§ Aufgaben
1) Gib aus dem Text über das Schlachten von Pferden den Abschnitt wortgetreu wieder, der bei „Ein zweites Pferd“ beginnt und bei „Tiere nichts wüßten.“ endet.
2) Beantworte zum Text über das Schlachten von Pferden folgende Fragen:
(a) In welchem Jahr ging das Pflegepferd zum Metzger?
(b) Auf welchem Sender war die Filmaufnahme zu sehen?
(c) Worauf hatte das zweite Pferd ungehinderten Ausblick?

20.09.01
Unschön das Thema diese Woche, allerdings passend zur allgemeinen, absolut deprimierenden und traurigen Lage...
Es mag sein, daß nichts gegen Pferdefleisch spricht, aber mir persönlich kommt es da hoch. In mir sträubt sich alles dagegen. Allerdings versuche ich auch sonst, den Fleischkonsum einzuschränken, überlege bei jedem Stück Leder, ob es wirklich nötig ist oder ob es auch einen Ersatz gibt.
Viele sagen ja, die Pferde merken nicht, wohin es geht. Ich habe da Zweifel. Als mein Pflegepferd 1997 zum Metzger ging (eine Entscheidung, die ich nicht unterstützte), wollte er, der sonst immer brav in den Hänger stieg, schon mal nicht in den Transporter. Zu viert standen wir da und redeten auf ihn ein. Um zu verhindern, daß er zuletzt noch eins mit dem Besen kriegte, versuchte ich es und schließlich ließ er sich überreden, mit mir – und nur mit mir allein! – in den Hänger zu steigen. Sie können sich sicher vorstellen, daß ich mich wie ein Verräter fühlte, denn er war doch mein Freund und ging nur mit, weil er mir vertraute! Es schmerzt bis heute.
Es wird auch behauptet, daß nach dem Bolzenschuß das Pferd sofort bewußtlos wäre. Im ZDF war vor zwei Jahren eine Filmaufnahme zu sehen, wo ein Pferd nach dem Bolzenschuß noch aufrecht stand und schrie wie eine Sirene. Das arme Tier versuchte voller Entsetzen wegzulaufen, was auf dem glatten Boden der Tötungsbox natürlich unmöglich war. Mir standen die Haare, als ich das sah.
Ein zweites Pferd war in einer Box angebunden und hatte ungehinderten Ausblick auf die bereits getöteten Pferde. Ich habe noch nie so panische Augen gesehen. Soviel dazu, daß die Tiere nichts wüßten.
Ein Pferd, das eingeschläfert wird, mag eventuell noch zucken, aber es ist dann schon weit weg und merkt nichts mehr – wenn es richtig gemacht wird!

§ Angezeigte Daten
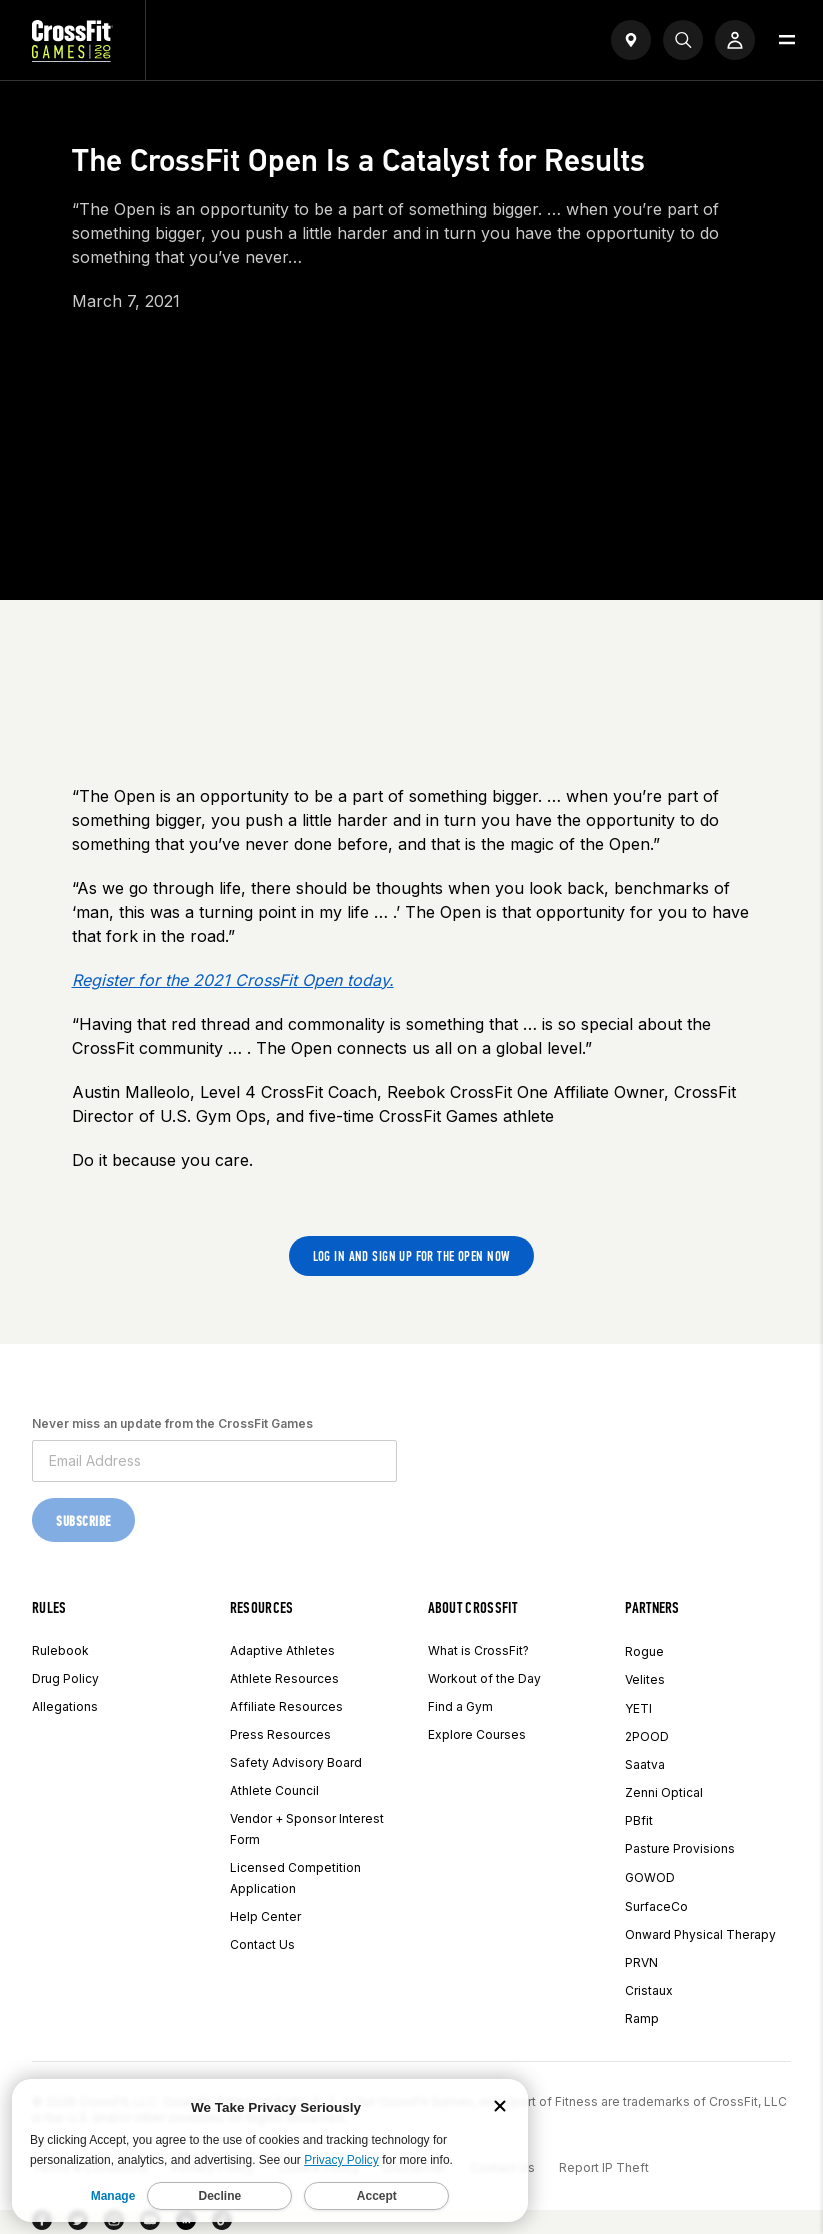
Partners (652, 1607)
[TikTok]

§ Antworten je Aufgabe
1)
Ein zweites Pferd war in einer Box angebunden und hatte ungehinderten Ausblick auf die bereits getöteten Pferde. Ich habe noch nie so panische Augen gesehen. Soviel dazu, daß die Tiere nichts wüßten.

2)
(a) 1997
(b) Im ZDF
(c) Auf die bereits getöteten Pferde